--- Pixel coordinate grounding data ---
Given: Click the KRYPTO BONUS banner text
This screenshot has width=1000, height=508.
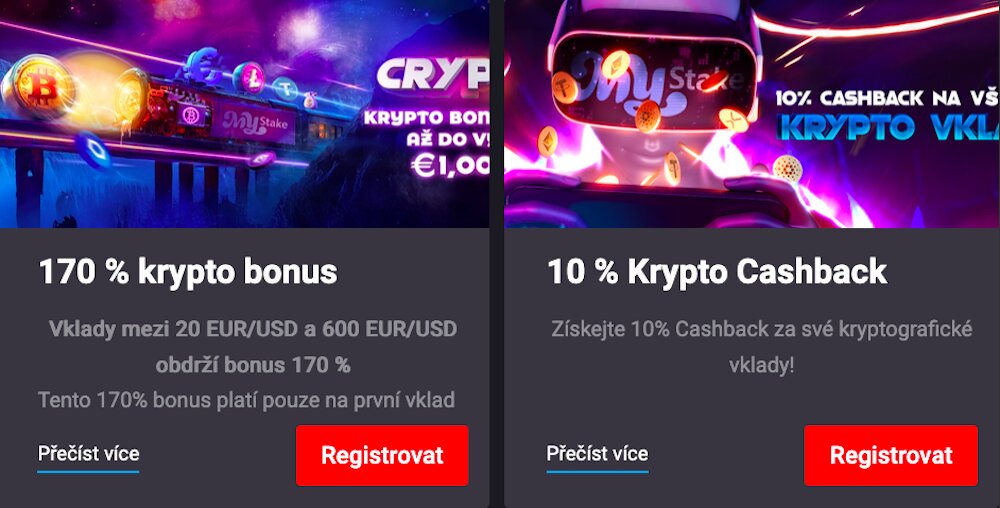Looking at the screenshot, I should (426, 117).
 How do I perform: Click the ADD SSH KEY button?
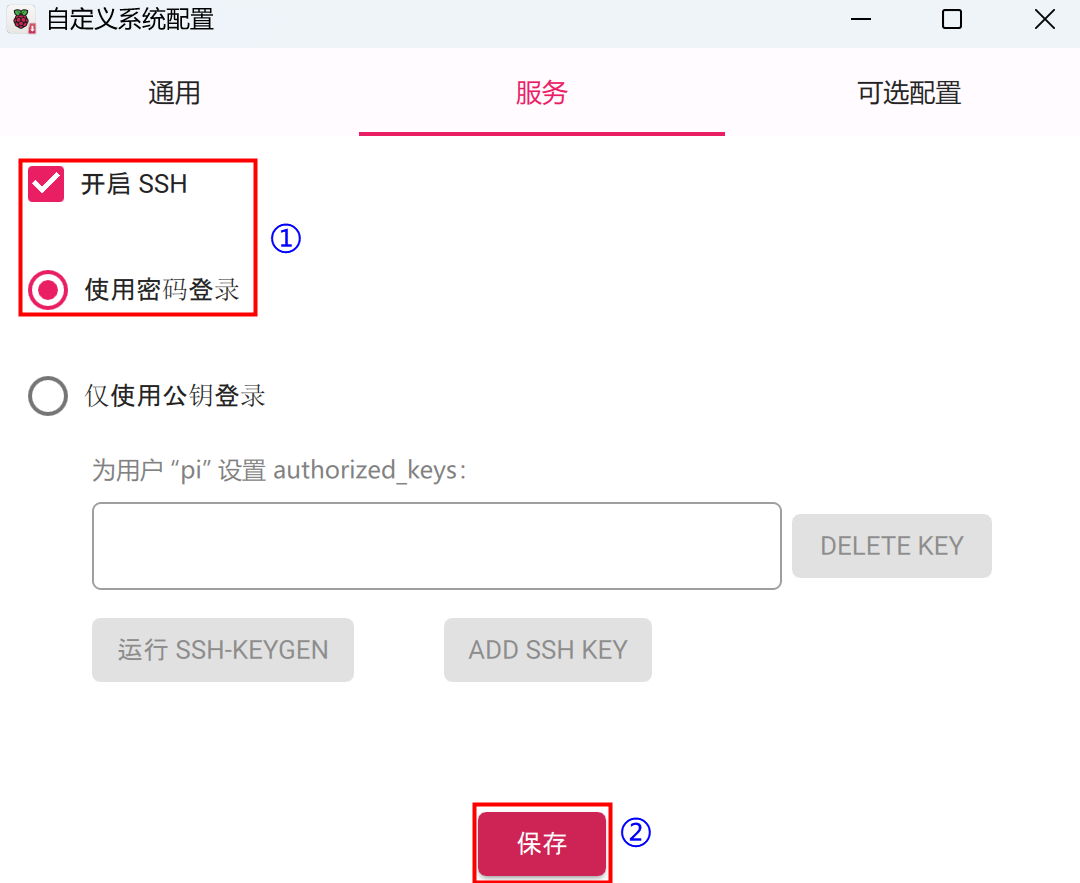point(547,649)
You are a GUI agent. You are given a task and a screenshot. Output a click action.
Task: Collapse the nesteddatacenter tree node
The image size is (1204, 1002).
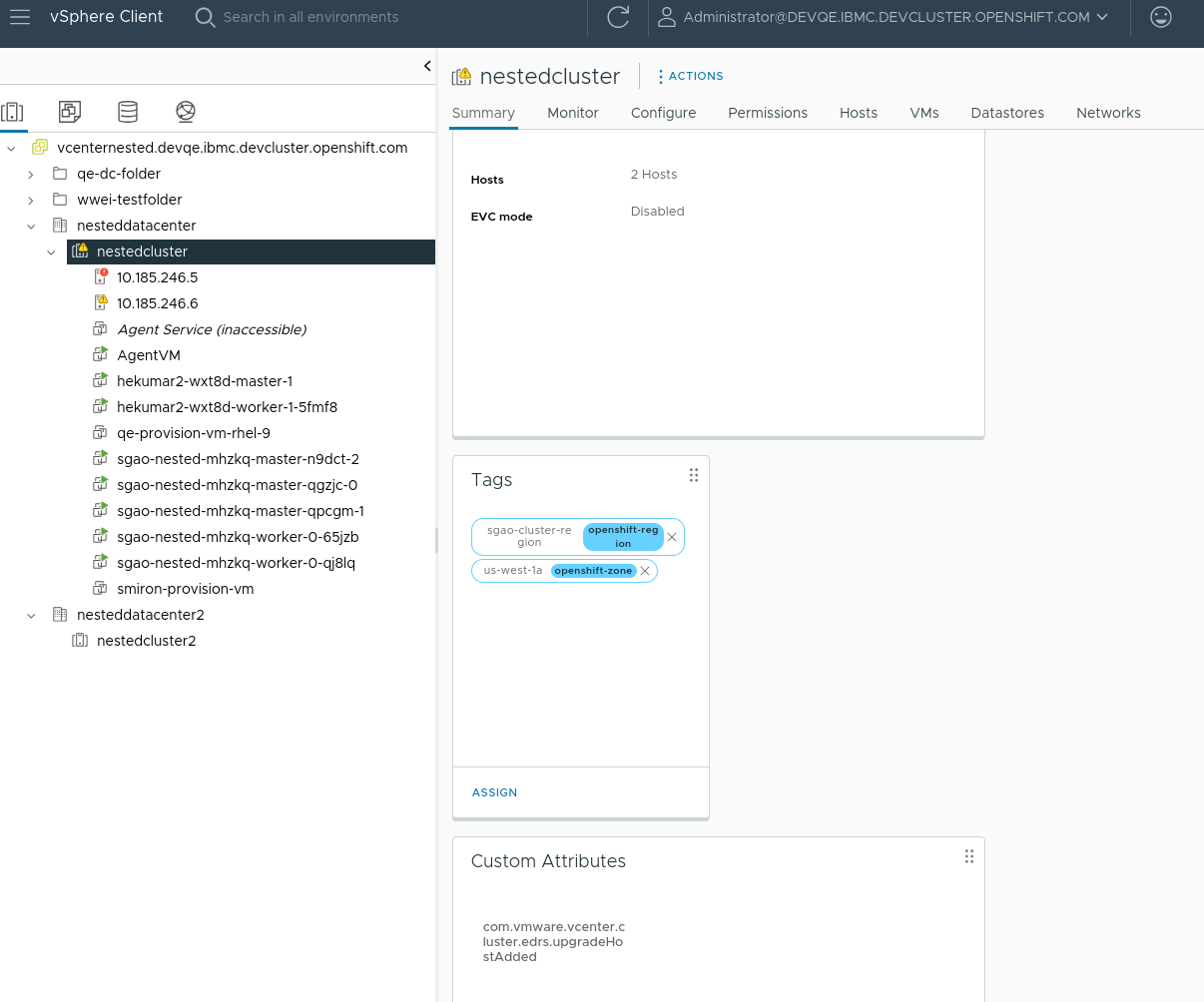point(31,226)

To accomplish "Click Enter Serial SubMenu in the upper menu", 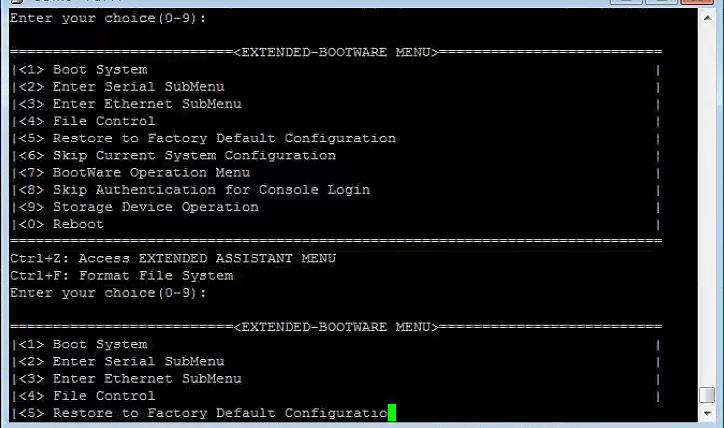I will (138, 87).
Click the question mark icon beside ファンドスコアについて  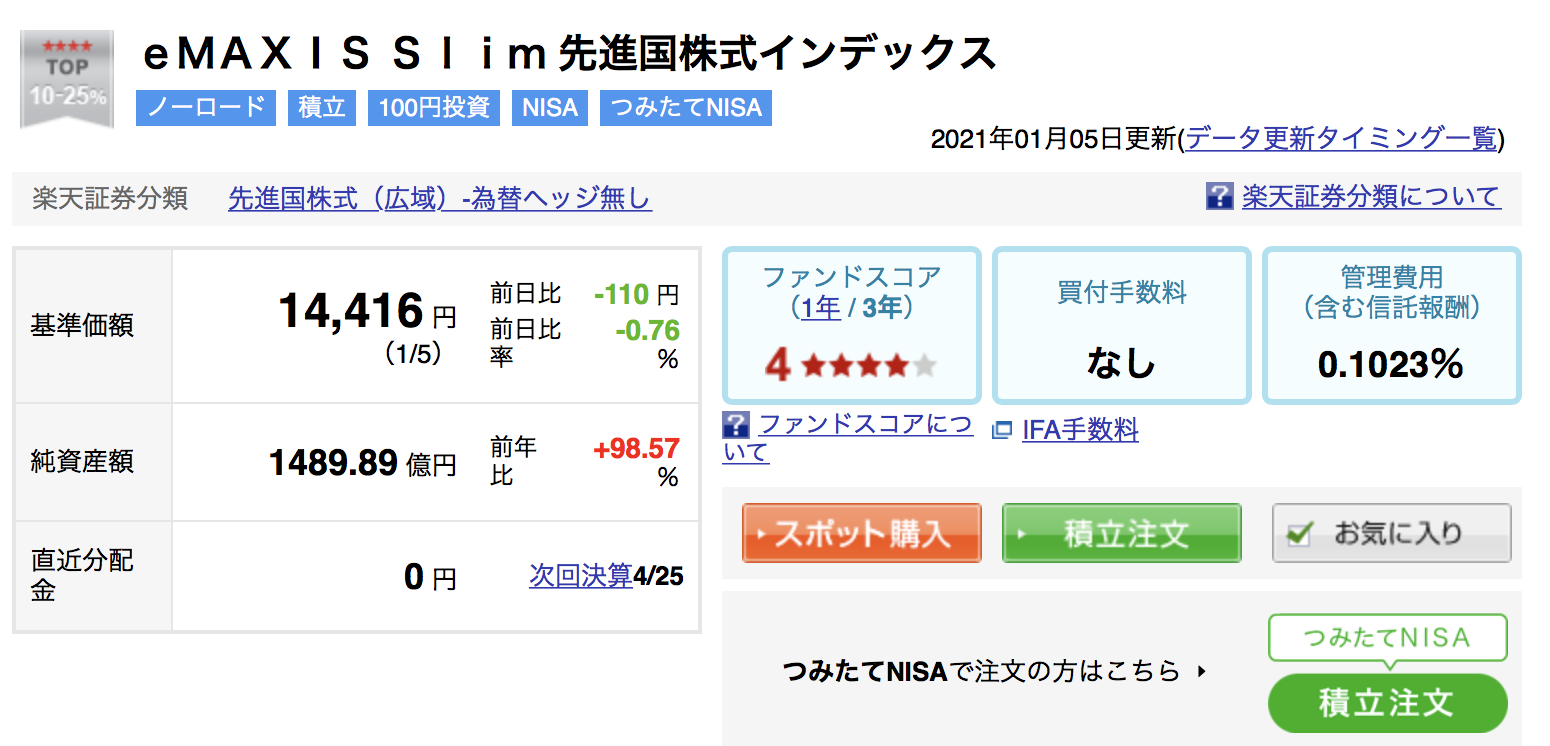[736, 425]

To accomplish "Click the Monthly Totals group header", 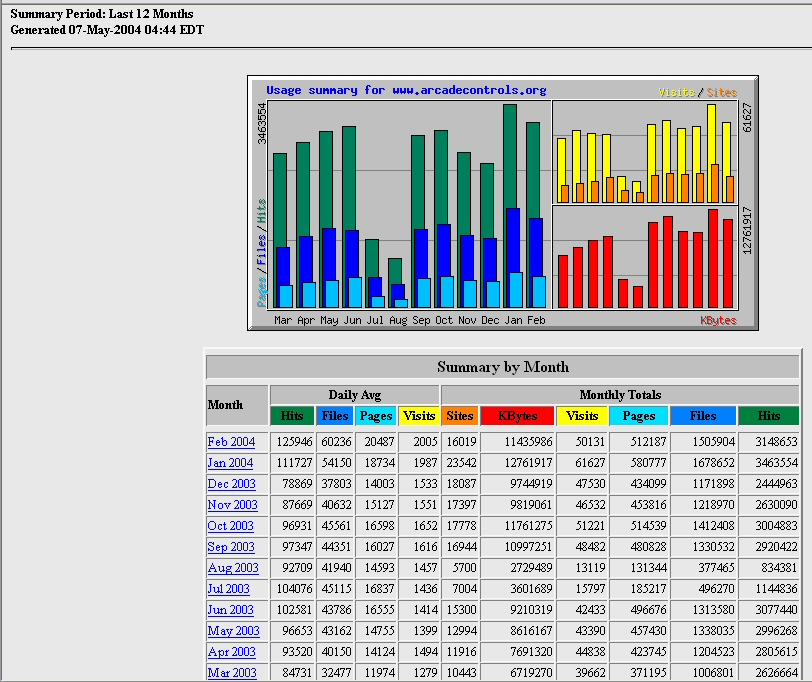I will [x=620, y=395].
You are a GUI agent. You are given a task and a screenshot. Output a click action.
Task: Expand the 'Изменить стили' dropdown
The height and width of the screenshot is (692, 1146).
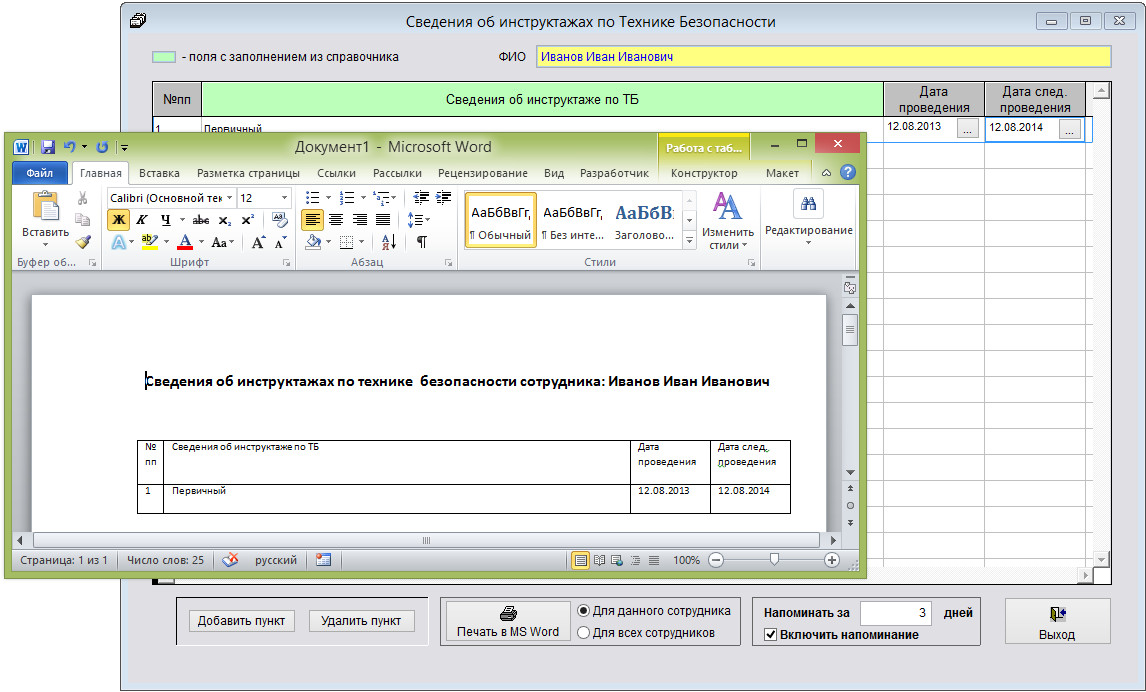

--- To do ---
Keep the pictures out and repeat exactly the lines from the beginning of the data through the line that contains "Task: Collapse the nesteddatacenter tree node", both ends included.

--- Solved problem ---
Given: Click the KRYPTO BONUS banner text
This screenshot has width=1000, height=508.
Looking at the screenshot, I should (426, 117).
 How do I perform: Click the ADD SSH KEY button?
point(547,649)
You are a GUI agent. You are given a task and a screenshot. Output a click action.
Task: Collapse the nesteddatacenter tree node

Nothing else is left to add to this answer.